Is it just my baby that sounds like a Pterodactyl?

I remember the first time we properly made cub laugh. Not a smile, or a chuckle, but a proper belly laugh. He was teething, and so so so tired.  His cheeks were bright red and it was time for bed. He was 6 or 7 months old, I think.

For some reason, we thought dropping a plastic ball on his head was a good idea.  Don’t call social services, it was only a little one…. ahem. He erupted into the cutest fit of laughter, a slightly dirty and massively infectious chuckle, which we have captured on video forever and never ever get bored of watching back.

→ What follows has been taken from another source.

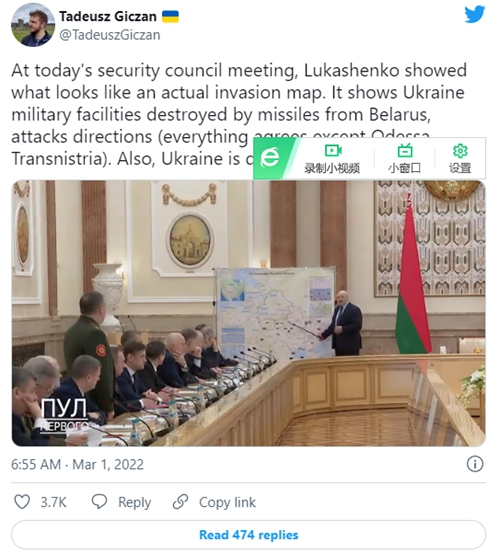Select the Copy link text
This screenshot has height=554, width=500.
pos(227,502)
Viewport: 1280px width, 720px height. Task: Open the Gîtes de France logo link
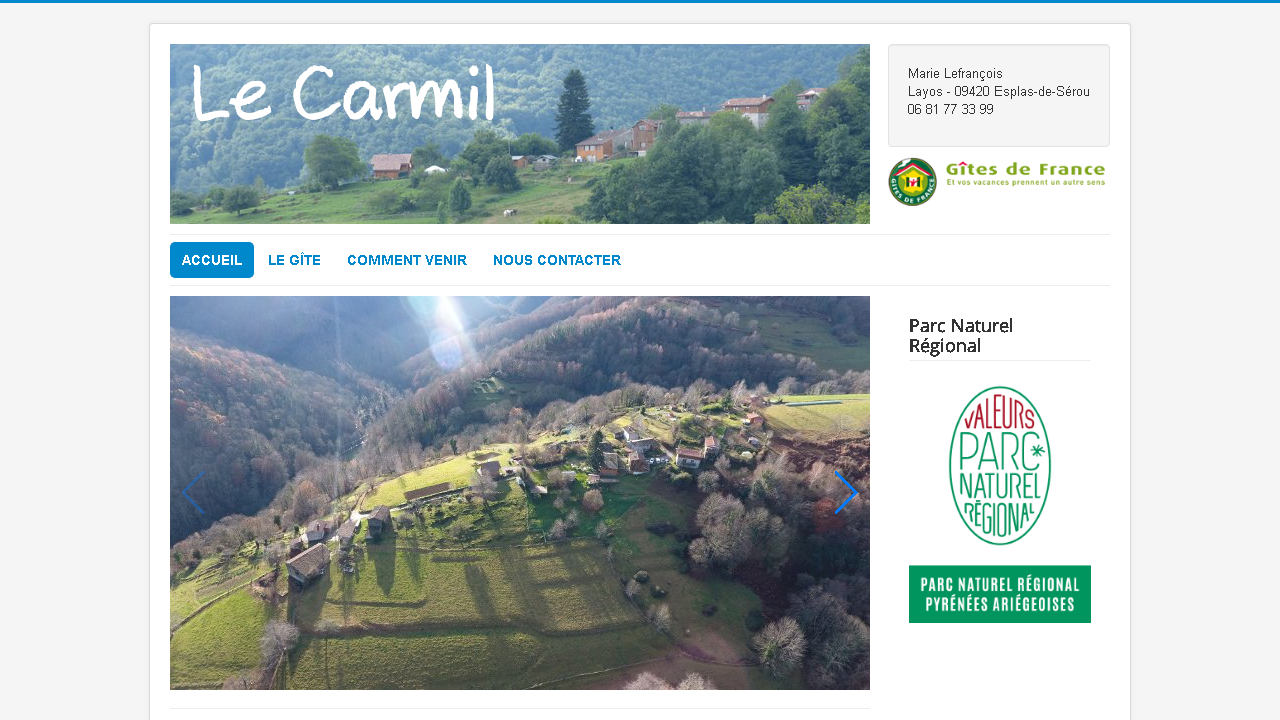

Now, something really bizarre has happened. The cute and slightly dirty laugh is now just plain dirty. Throaty, hoarse and staccatto, it sounds like a cross between a car engine backfiring, a machine gun, Catherine Tate’s Grandma, and some sort of dinosaur. Probably what I imagine a Pterodactyl might sound like.

It’s just weird. When he’s babbling and chatting away, he has the softest, gentlest baby voice. But when he laughs, it’s like he’s been possessed by a dirty old demon lady. Does this happen to other babies too? Will it go away? Please God, make it go away!

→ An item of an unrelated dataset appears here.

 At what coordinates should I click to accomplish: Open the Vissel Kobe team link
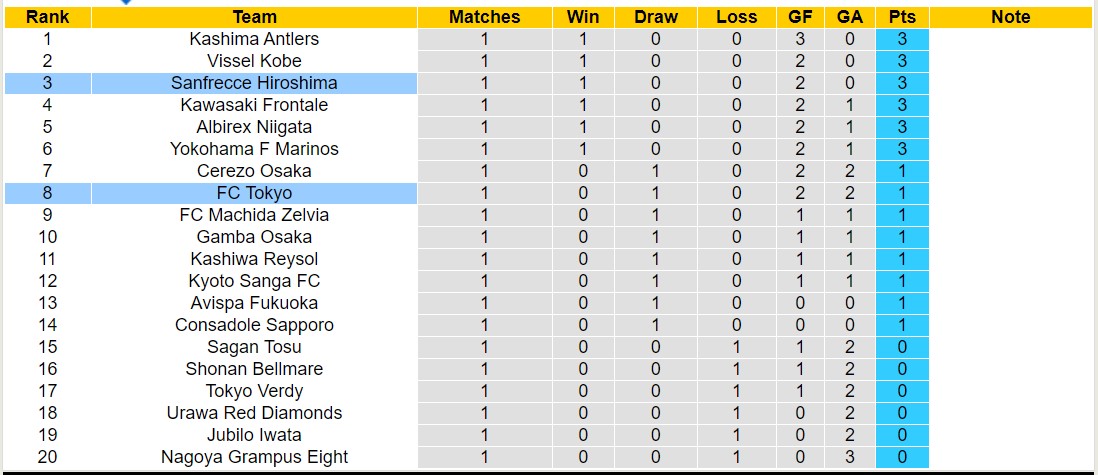tap(254, 61)
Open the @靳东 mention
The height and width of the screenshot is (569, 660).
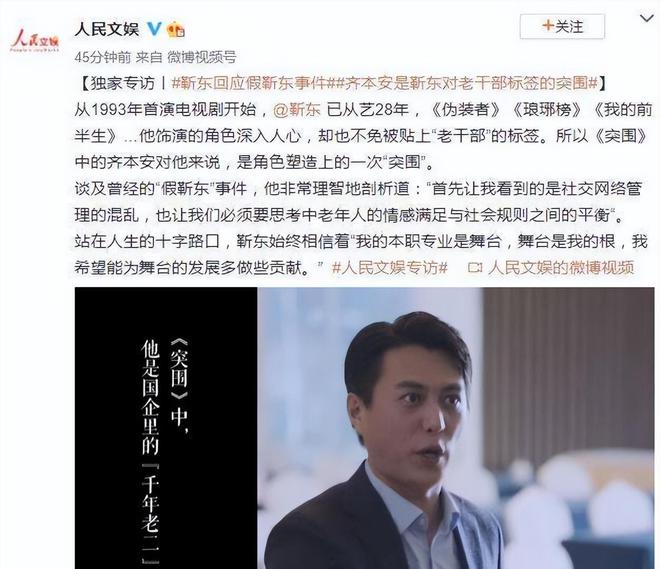(x=297, y=110)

But in until he (please, please, please) grows out of it, we have found some amazing comedy use for the scary laugh. I was sitting on a bench in the local shopping centre sorting out my bags, and Cub was standing on the bench, holding onto the back, watching the people go by. And as people passed by, he was  laughing at them all, like a  fiendish dinosaur baby prince surveying his subjects. I have never seen so many people look so frightened, appalled and confused by someone so cute and small.

Old grannies approached him looking like they wanted to squeeze his cute little baby cheeks, and recoiled in horror at the machine gun chuckle. Grown men noticeably quickened their pace as they passed us by. I must admit, I might have been faffing about with the bags just a little longer than I needed to, because I was just too amused by the whole thing.

When life gives you lemons, make lemonade. And when your baby makes weird noises, go scare some people. Why the hell not?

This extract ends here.